Welcome to Bittersweet Pl. 🏚️
And Happy Boxing Day! According to Wikipedia, “This custom is linked to an older British tradition in which the servants of the wealthy were allowed the next day to visit their families since they would have had to serve their masters on Christmas Day.”
Pretty fucked up stuff if you ask me, but I hope our friends in the UK and the broader Commonwealth are enjoying their day of rest.
Whatever holidays you just finished celebrating, are currently celebrating, or are yet to celebrate, know that the Place sends glad tidings to you and your loved ones. Deeper than our brains can go exists a need to be close to warmth, both tactile and love-stoked.
Simply like and subscribe to secure your place around the hearth.
In high school and college, my holiday routine centered on the text.
Traditionally, it contained some sort of commentary or quasi-awakening meant to prove my spiritual bonafides. (I’d share passages, but they’re galling to me now.) The gist was: Christ loves you and, wow, we’re all developing sexually and emotionally at such a staggering rate!
And is this not the crux of most high school experiences? —> “Look at me, look at me, I am a different, never-before-seen kind of person vaguely attempting to get laid.”
I was doing my best, but I was also smoking cigarillos pretty often at the time. Not even replacing the innards with dirt weed. There was much for me to learn about right, wrong, and tobacco.

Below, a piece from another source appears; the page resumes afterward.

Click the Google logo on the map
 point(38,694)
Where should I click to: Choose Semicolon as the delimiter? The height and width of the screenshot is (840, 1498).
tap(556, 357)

It’s not an embellishment when I say the text would go out to 200+ people, copy-pasted over and over on an LG VX5400 smartphone, in a process that would take several hours to complete. I’d spend large portions of the day away from family and friends, agonizing over the profundity of my sermon. “But, good news! It’s Christmas: the birthday of a true King!”
When I got an iPhone it just wasn’t the same. Perhaps the lack of self-flagellation hollowed out the experience. Maybe I recognized my peers had stopped getting scripture tattoos after hallucinatory camp experiences. Either way, it ended. And it’s better this way. Less huff and puff. Fewer canonical inconsistencies.
But there’s something there, right? Sermons, toasts, proposals, archangels, George Bailey. This time of year, everyone’s trying to spit out something with meaning. It’s the season for monologuing.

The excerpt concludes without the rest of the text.